On Mon, Feb 13, 2012 at 5:06 AM, Pedro Ferreira
<jose.pedro.ferreira at cern.ch> wrote:
> Dear Jim,
>
> Thanks for your answer.
>
>
>> The OS' file-system cache acts as a storage server cache.  The storage
>> server does (essentially) no processing to data read from disk, so an
>> application-level cache would add nothing over the disk cache provided by
>> the storage server.
>
>
> I see, then I guess it would be good to have at least the same amount of RAM
> as the total size of the DB, no? From what I see in our server, the linux
> buffer cache takes around 13GB of the 16G available, while the rest is
> mostly taken by the ZEO process (1.7G).

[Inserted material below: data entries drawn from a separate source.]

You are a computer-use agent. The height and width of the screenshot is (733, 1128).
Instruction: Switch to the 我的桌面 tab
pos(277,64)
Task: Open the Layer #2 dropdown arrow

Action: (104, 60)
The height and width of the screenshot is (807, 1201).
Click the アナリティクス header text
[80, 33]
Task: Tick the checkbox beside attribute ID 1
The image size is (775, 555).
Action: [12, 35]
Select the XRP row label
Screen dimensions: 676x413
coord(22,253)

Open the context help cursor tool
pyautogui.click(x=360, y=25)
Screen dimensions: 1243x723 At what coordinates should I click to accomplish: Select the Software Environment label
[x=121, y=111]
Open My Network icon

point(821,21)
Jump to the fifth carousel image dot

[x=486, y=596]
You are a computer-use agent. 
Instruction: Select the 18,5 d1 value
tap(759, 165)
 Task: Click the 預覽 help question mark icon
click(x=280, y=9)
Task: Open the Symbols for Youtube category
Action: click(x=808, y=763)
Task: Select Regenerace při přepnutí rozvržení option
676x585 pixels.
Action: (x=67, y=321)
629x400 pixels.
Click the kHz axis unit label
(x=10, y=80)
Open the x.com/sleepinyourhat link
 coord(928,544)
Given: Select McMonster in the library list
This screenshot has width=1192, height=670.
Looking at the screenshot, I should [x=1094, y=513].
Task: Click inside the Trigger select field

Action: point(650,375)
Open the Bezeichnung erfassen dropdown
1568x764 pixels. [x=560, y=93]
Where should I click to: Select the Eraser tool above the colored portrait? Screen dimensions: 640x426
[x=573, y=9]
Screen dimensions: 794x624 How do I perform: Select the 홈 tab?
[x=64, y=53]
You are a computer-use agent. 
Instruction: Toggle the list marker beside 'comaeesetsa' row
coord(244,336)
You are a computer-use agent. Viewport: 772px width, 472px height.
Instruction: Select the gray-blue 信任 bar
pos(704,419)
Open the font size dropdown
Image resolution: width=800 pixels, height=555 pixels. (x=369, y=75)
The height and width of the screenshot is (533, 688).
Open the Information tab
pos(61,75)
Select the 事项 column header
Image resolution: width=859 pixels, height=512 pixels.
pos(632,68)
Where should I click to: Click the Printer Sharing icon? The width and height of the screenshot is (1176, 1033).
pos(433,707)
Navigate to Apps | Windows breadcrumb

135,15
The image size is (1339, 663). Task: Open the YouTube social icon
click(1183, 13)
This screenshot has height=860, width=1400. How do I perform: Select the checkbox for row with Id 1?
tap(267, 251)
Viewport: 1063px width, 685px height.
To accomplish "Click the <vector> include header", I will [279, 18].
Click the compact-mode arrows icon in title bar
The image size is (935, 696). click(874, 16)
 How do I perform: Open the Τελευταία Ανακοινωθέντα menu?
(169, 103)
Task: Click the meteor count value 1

The database is 17GB on disk.

Having enough ram to hold your entire database may not be practical.
Ideally, you want enough to hold the working set.  For many applications,
most of the database reads are from the later part of the file.  The working
set is often much smaller than the whole file.

>
>
>> Also note that, for better or worse, FileStorage uses an in-memory index
>> of current record positions, so no disk access is needed to find current
>> data.
>
>
> Yes, but pickles still have to be retrieved, right?

Yes, but this is better than having to do disk accesses to get the meta
data needed to find the records.

> I guess this would mean
> random access (for a database like ours, in which we have many small
> objects), which doesn't favor cache performance.

I don't see how this follows.

...

>> In general, I'd say no.  It can depend on lots of details, including:
>>
>> - database size
>> - active set size
>> - network speed
>> - memory and disk speeds on clients and servers
>> - ...
>
>
> In any case, from what I see, these client caches cannot be shared between
> processes, which doesn't make them very useful , in which we have many
> parallel processes asking for the same objects over and over again.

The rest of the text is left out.